PROBLEM =
Update the items from the line containing "Image resolution: width=702" down to the line containing "Action: (x=1531, y=70)" by replacing "cloud connection icon" with "cloud sync icon" and leaving everything else unchanged.

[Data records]
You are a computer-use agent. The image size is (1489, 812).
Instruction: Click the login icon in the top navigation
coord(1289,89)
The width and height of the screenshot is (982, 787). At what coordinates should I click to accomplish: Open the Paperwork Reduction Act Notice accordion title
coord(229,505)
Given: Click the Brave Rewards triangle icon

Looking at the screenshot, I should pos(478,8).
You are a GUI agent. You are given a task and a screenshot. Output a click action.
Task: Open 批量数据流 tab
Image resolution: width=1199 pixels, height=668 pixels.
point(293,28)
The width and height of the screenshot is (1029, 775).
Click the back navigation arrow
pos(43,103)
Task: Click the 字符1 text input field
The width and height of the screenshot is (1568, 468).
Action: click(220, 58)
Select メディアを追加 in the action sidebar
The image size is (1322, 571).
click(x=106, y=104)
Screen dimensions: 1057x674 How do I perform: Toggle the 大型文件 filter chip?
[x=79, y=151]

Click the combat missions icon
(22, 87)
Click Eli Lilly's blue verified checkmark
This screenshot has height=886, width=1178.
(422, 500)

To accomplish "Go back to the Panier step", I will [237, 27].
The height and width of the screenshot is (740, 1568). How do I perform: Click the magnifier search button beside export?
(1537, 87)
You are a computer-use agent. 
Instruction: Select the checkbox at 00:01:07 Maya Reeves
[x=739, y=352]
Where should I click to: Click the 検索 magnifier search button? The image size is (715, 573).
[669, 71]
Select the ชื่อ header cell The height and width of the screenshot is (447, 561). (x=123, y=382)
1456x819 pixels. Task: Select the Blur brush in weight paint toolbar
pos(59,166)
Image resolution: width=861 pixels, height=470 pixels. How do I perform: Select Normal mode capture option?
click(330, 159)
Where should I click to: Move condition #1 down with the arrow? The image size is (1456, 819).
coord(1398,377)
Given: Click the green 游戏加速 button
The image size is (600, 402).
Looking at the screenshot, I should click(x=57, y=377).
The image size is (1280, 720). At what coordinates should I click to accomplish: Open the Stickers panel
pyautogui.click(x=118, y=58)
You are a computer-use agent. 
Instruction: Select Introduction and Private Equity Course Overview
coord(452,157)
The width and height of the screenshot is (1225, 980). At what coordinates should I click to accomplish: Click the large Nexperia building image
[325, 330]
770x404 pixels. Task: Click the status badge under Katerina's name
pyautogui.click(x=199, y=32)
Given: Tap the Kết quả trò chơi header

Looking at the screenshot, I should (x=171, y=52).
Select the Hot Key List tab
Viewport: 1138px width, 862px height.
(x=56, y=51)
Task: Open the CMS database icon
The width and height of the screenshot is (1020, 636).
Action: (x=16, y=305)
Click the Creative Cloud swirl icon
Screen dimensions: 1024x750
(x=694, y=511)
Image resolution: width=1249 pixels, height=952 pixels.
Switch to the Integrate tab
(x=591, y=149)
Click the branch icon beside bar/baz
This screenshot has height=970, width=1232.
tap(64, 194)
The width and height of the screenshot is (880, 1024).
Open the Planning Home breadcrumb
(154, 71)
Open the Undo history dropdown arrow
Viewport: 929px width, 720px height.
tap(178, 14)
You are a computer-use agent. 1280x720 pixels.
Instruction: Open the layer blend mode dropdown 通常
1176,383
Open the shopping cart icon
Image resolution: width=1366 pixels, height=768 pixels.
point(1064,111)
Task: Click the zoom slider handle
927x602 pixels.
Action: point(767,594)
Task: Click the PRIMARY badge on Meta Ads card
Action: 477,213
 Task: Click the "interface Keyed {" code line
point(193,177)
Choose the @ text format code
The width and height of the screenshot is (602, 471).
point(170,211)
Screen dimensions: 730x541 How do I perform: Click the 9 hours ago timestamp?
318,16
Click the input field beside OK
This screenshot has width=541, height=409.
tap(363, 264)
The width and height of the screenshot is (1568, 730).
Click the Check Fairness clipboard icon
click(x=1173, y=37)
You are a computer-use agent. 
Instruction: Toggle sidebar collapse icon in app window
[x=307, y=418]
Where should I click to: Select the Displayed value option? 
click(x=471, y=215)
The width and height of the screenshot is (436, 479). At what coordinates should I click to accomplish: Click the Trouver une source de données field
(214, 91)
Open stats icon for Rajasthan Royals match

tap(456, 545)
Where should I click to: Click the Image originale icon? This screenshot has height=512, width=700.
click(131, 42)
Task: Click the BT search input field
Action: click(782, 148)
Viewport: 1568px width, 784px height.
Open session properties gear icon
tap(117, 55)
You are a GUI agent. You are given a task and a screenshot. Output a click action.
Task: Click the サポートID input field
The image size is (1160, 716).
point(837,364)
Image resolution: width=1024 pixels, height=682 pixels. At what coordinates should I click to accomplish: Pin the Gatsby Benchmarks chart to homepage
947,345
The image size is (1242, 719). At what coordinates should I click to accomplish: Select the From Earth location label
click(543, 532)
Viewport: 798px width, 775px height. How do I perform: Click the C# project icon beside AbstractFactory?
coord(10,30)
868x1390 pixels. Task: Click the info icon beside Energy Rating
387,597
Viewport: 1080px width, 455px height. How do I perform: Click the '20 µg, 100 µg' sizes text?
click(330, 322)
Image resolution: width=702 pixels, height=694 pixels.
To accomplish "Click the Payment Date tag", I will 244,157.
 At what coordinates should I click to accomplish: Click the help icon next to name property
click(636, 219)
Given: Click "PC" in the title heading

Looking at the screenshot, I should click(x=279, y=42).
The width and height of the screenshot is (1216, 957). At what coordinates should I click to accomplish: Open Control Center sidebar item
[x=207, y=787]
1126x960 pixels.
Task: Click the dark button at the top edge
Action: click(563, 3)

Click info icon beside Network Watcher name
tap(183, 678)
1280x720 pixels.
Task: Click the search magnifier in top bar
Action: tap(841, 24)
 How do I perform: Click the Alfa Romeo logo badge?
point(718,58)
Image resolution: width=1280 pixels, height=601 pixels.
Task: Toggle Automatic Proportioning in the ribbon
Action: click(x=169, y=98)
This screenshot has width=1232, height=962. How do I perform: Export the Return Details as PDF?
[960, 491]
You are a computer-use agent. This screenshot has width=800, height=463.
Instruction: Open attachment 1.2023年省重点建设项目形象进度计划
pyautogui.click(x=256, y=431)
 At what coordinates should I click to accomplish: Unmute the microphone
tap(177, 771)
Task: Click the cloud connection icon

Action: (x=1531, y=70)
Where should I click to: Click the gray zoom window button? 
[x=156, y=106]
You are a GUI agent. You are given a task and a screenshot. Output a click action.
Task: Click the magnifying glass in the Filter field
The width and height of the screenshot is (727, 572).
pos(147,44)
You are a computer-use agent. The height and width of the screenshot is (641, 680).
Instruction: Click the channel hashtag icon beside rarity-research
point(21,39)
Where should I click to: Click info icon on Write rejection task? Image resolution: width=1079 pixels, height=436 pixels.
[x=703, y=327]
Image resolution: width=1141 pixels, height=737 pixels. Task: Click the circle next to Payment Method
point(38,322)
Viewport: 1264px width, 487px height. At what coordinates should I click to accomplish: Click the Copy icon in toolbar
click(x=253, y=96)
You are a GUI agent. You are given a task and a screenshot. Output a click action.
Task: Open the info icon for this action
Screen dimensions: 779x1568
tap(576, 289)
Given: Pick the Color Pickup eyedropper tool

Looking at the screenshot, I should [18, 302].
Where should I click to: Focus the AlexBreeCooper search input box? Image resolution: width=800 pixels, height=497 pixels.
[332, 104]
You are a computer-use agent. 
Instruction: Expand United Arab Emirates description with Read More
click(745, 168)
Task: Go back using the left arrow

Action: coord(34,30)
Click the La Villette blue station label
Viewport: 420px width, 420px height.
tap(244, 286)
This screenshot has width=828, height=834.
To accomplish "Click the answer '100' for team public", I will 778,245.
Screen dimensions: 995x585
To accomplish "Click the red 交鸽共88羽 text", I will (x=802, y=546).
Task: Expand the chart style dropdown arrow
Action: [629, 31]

CORRECT RESPONSE =
Image resolution: width=702 pixels, height=694 pixels.
To accomplish "Click the Payment Date tag", I will 244,157.
 At what coordinates should I click to accomplish: Click the help icon next to name property
click(636, 219)
Given: Click "PC" in the title heading

Looking at the screenshot, I should click(x=279, y=42).
The width and height of the screenshot is (1216, 957). At what coordinates should I click to accomplish: Open Control Center sidebar item
[x=207, y=787]
1126x960 pixels.
Task: Click the dark button at the top edge
Action: click(563, 3)

Click info icon beside Network Watcher name
tap(183, 678)
1280x720 pixels.
Task: Click the search magnifier in top bar
Action: tap(841, 24)
 How do I perform: Click the Alfa Romeo logo badge?
point(718,58)
Image resolution: width=1280 pixels, height=601 pixels.
Task: Toggle Automatic Proportioning in the ribbon
Action: click(x=169, y=98)
This screenshot has width=1232, height=962. How do I perform: Export the Return Details as PDF?
[960, 491]
You are a computer-use agent. This screenshot has width=800, height=463.
Instruction: Open attachment 1.2023年省重点建设项目形象进度计划
pyautogui.click(x=256, y=431)
 At what coordinates should I click to accomplish: Unmute the microphone
tap(177, 771)
Task: Click the cloud sync icon

Action: (x=1531, y=70)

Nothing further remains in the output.